[Recorded data]

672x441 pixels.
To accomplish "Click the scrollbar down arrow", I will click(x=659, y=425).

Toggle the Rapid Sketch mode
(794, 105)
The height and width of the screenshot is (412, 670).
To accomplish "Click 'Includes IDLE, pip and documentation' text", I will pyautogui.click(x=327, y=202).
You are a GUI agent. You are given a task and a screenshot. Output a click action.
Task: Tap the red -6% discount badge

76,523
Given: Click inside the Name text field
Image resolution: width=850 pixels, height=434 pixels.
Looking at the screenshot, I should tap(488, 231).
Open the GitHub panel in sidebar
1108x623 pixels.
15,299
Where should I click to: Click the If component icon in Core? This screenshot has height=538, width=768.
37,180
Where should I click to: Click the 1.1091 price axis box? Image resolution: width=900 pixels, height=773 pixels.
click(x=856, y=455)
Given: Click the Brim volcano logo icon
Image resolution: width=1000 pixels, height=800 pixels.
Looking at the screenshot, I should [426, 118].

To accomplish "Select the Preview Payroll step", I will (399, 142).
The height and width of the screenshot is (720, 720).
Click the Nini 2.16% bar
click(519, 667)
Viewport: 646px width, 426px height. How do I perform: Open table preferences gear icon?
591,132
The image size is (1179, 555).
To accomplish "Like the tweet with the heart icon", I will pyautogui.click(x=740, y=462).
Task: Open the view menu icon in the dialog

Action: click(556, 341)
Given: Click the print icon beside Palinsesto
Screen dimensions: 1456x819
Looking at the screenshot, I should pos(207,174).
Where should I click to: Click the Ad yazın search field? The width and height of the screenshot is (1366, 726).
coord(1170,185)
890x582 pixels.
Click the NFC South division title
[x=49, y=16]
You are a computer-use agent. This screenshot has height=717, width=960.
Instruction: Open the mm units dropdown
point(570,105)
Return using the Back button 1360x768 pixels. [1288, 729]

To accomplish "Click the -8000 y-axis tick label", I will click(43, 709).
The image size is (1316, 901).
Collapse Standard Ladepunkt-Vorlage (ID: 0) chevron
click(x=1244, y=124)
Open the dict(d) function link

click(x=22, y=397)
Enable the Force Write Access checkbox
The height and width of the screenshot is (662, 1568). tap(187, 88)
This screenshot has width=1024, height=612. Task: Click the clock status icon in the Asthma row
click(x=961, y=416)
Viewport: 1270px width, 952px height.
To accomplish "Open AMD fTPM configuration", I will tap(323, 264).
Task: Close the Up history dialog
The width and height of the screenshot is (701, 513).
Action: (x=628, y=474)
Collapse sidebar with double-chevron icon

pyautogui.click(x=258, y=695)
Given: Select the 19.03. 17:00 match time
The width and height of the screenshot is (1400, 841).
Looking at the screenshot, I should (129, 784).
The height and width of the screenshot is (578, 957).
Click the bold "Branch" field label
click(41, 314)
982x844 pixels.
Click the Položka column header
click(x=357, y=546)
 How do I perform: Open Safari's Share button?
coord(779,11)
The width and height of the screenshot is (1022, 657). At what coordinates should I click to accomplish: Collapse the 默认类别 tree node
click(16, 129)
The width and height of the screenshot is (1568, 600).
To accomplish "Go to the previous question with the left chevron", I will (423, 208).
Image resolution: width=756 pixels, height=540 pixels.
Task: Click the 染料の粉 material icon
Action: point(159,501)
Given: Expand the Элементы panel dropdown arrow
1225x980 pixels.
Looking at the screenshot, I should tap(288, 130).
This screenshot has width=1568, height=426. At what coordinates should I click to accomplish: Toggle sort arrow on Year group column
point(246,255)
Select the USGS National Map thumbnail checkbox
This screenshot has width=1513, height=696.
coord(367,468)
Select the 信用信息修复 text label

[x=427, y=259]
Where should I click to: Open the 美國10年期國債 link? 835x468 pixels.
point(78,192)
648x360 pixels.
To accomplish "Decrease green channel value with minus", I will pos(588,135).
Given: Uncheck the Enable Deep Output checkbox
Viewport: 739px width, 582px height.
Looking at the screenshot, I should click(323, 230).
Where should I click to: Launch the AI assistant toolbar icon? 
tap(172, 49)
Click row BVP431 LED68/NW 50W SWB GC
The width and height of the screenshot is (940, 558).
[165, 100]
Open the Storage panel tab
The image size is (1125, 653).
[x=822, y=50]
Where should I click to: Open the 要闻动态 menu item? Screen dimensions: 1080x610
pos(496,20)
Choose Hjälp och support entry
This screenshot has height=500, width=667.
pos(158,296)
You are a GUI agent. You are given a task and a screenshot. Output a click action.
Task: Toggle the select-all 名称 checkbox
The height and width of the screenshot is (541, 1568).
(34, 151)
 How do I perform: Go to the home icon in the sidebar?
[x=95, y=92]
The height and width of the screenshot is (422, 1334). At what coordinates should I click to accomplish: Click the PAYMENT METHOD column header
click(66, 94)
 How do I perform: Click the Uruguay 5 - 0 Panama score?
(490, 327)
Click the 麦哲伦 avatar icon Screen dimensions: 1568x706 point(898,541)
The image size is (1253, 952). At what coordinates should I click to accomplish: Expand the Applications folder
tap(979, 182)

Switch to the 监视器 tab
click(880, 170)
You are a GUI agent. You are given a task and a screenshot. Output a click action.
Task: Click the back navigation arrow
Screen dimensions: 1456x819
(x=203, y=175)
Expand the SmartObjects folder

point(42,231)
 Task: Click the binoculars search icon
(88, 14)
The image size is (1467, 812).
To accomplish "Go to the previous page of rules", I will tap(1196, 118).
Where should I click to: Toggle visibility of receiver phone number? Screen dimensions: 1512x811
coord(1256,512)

● **Brief**: Reproduce the lines of the entries above word for word, starting at the line containing "The image size is (1253, 952)." and ending at the line containing "click(880, 170)", with both of those lines included.

● **The answer**:
The image size is (1253, 952). At what coordinates should I click to accomplish: Expand the Applications folder
tap(979, 182)

Switch to the 监视器 tab
click(880, 170)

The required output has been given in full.